Investors often see research showing some kind of relationship between two variables. The nature of the relationship may not be clearly stated, so there is just the vague sense that these two things go together.
Take a look at this example, chosen because readers are unlikely to have an opinion before seeing the data. It is drawn from the very interesting and useful database at NationMaster, where one can look at a wide range of indicators, discover correlations and look at scatter plots.
Without any preconceived notion, would we expect to see a relationship, by country, between research activity and divorce rates?
In the example we suggest, there is an extremely strong correlation, r-squared of .83, meaning that 83% of the variation in one characteristic is "explained" by the other. The relationship is between the proportion of a country's research and development personnel and the divorce rate. Since we are not attempting to do a complete course in causal modeling in this brief article, let us just consider three basic possibilities:
- R&D personnel are more likely to get divorced.
- Getting divorced drives people into the research field.
- Some other (unspecified) variable causes both of the effects -- something that is called a spurious relationship.
While the conclusion is open to discussion, it seems likely that this apparent relationship is an example of the spurious type. There is probably something about economic development that involves both more research and a different social structure. Examining this would involve controlling for the possible cause and seeing if the original relationship disappears.

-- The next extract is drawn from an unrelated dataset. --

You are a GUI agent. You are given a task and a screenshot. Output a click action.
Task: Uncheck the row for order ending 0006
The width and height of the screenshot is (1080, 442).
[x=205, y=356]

The wonderful NationMaster site permits a glimpse into a third variable on the two-dimensional chart. One can look at the relationship showing the flags of the various countries (where one might infer possible religious and social differences affecting divorce, or population, or land area, or GDP.
This sort of open-minded thinking is very helpful in interpreting apparent bi-variate relationships. Here are some examples:
- The widely-publicized relationship between President Bush's electoral prospects in 2004 and the stock market. Many suggested that the market "wanted" a Bush victory. We suspect (but cannot prove with available data) that this was a spurious relationship -- both caused by perceived economic prospects.
- Housing markets and recessions. There are so few cases that statistical analysis is more like data-fitting of a few points, but once again, it seems spurious.
- Yield curve inversion and recessions. Once again, this seems spurious. Both the recession chances and the yield inversion usually occur when there seems to be good reason to suspect falling inflation rates, usually associated with declining economic growth.
Once one understands the causal factors in the relationship, it is possible to think more clearly about what it all means. To take one example, the long-term bond "conundrum" may relate more to foreign reinvestment and/or the yen carry trade, than the typical indicator of economic weakness.
It is always difficult to infer causality, particularly in examples like those we offer, the total number of instances is very small. The possibility of a third variable, creating a spurious relationship, should always be part of the analysis. Any research report that does not mention this possibility, or consider causality as well as the data, is immediately open to question.